Para o ex-ministro e advogado José Carlos Dias, também
presente à audiência, a resolução da OAB-SP “é uma violência aos direitos de
defesa e à liberdade do advogado” e também às pessoas mais carentes, que “tem
expectativa de ter alcance à Justiça e que a ela não pode chegar”. “A OAB,
impedindo ou proibindo a advocacia solidária, está praticando um ato de
violência”, disse.
O ex-ministro, que advoga há 50 anos, disse que pretende
continuar praticando a advocacia pro bono, como sempre fez, inclusive
durante a ditadura militar, quando defendeu presos políticos que não podiam
pagar seus honorários. “Ninguém pode me impedir de trabalhar. E ninguém pode
exigir que eu receba pelo meu trabalho”, disse, defendendo o que chama de
“desobediência civil” à resolução da OAB. Para ele, a questão sobre a
legalidade ou ilegalidade da norma paulista pode até vir a ser discutida e
julgada no STF.

- Dados fornecidos:
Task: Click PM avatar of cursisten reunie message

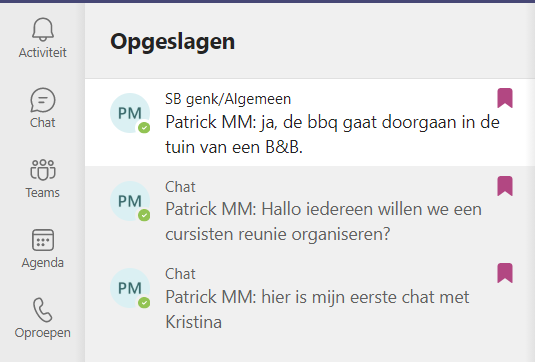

- Atividades propostas:
A - No trecho sobre a resolução da OAB-SP, há quantos anos José Carlos Dias advoga?
B - Prossiga o trecho sobre a resolução da OAB-SP a partir da última frase apresentada.

- Atividades resolvidas:
A - Há 50 anos.

B -
Ausente da audiência pública, a OAB-SP informou à Agência
Brasil, por meio de nota assinada por seu presidente Marcos da Costa, que o
debate sobre a resolução paulista, por se tratar de tema afeto à regulação
profissional, é da competência do Conselho Federal da OAB. “Assumimos a
presidência da OAB-SP há menos de dois meses e reconhecemos que o pro bono é
um tema importante e estamos dispostos a dialogar com todos os atores, de forma
transparente e democrática, até para extrair uma posição a ser encaminhada ao
Conselho Federal da OAB”, disse ele. (Edição: Fábio Massalli)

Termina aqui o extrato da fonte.